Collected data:
◇ ◇ ◇ ◇
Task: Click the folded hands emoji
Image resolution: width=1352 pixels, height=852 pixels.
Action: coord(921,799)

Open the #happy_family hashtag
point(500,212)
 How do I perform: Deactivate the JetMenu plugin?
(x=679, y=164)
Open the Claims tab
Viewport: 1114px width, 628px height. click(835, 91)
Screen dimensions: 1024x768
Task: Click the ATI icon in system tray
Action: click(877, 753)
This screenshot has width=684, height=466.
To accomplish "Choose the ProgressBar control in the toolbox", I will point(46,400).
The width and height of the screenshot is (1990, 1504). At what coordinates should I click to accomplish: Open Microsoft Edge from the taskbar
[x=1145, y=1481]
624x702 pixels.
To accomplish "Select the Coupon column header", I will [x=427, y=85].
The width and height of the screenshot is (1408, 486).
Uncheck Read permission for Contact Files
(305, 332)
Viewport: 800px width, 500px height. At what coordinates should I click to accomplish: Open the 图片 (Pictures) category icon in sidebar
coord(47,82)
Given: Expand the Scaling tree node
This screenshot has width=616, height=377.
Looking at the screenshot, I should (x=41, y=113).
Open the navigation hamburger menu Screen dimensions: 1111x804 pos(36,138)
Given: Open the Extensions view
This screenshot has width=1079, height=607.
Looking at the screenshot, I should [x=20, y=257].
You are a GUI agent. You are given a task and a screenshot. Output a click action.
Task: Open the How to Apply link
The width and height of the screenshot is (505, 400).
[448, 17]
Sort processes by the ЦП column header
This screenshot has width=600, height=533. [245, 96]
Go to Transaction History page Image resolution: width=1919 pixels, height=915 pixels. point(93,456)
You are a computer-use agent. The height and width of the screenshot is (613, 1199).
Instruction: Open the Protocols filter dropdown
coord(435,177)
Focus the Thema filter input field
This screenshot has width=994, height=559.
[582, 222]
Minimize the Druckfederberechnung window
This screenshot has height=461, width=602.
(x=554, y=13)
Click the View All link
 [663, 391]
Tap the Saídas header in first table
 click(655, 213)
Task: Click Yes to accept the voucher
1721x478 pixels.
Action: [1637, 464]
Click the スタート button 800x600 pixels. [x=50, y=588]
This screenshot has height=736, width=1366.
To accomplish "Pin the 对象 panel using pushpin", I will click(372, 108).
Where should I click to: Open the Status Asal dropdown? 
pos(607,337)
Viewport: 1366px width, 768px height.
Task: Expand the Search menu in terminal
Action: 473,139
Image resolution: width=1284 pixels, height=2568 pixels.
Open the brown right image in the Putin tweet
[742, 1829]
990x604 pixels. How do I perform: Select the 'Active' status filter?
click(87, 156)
◇ ◇ ◇ ◇
Word for word, write out all of the entries.

## ANSWER TO THIS TASK
Task: Click the folded hands emoji
Image resolution: width=1352 pixels, height=852 pixels.
Action: coord(921,799)

Open the #happy_family hashtag
point(500,212)
 How do I perform: Deactivate the JetMenu plugin?
(x=679, y=164)
Open the Claims tab
Viewport: 1114px width, 628px height. click(835, 91)
Screen dimensions: 1024x768
Task: Click the ATI icon in system tray
Action: click(877, 753)
This screenshot has width=684, height=466.
To accomplish "Choose the ProgressBar control in the toolbox", I will point(46,400).
The width and height of the screenshot is (1990, 1504). At what coordinates should I click to accomplish: Open Microsoft Edge from the taskbar
[x=1145, y=1481]
624x702 pixels.
To accomplish "Select the Coupon column header", I will [x=427, y=85].
The width and height of the screenshot is (1408, 486).
Uncheck Read permission for Contact Files
(305, 332)
Viewport: 800px width, 500px height. At what coordinates should I click to accomplish: Open the 图片 (Pictures) category icon in sidebar
coord(47,82)
Given: Expand the Scaling tree node
This screenshot has width=616, height=377.
Looking at the screenshot, I should (x=41, y=113).
Open the navigation hamburger menu Screen dimensions: 1111x804 pos(36,138)
Given: Open the Extensions view
This screenshot has width=1079, height=607.
Looking at the screenshot, I should [x=20, y=257].
You are a GUI agent. You are given a task and a screenshot. Output a click action.
Task: Open the How to Apply link
The width and height of the screenshot is (505, 400).
[448, 17]
Sort processes by the ЦП column header
This screenshot has width=600, height=533. [245, 96]
Go to Transaction History page Image resolution: width=1919 pixels, height=915 pixels. point(93,456)
You are a computer-use agent. The height and width of the screenshot is (613, 1199).
Instruction: Open the Protocols filter dropdown
coord(435,177)
Focus the Thema filter input field
This screenshot has width=994, height=559.
[582, 222]
Minimize the Druckfederberechnung window
This screenshot has height=461, width=602.
(x=554, y=13)
Click the View All link
 [663, 391]
Tap the Saídas header in first table
 click(655, 213)
Task: Click Yes to accept the voucher
1721x478 pixels.
Action: [1637, 464]
Click the スタート button 800x600 pixels. [x=50, y=588]
This screenshot has height=736, width=1366.
To accomplish "Pin the 对象 panel using pushpin", I will click(372, 108).
Where should I click to: Open the Status Asal dropdown? 
pos(607,337)
Viewport: 1366px width, 768px height.
Task: Expand the Search menu in terminal
Action: 473,139
Image resolution: width=1284 pixels, height=2568 pixels.
Open the brown right image in the Putin tweet
[742, 1829]
990x604 pixels. How do I perform: Select the 'Active' status filter?
click(87, 156)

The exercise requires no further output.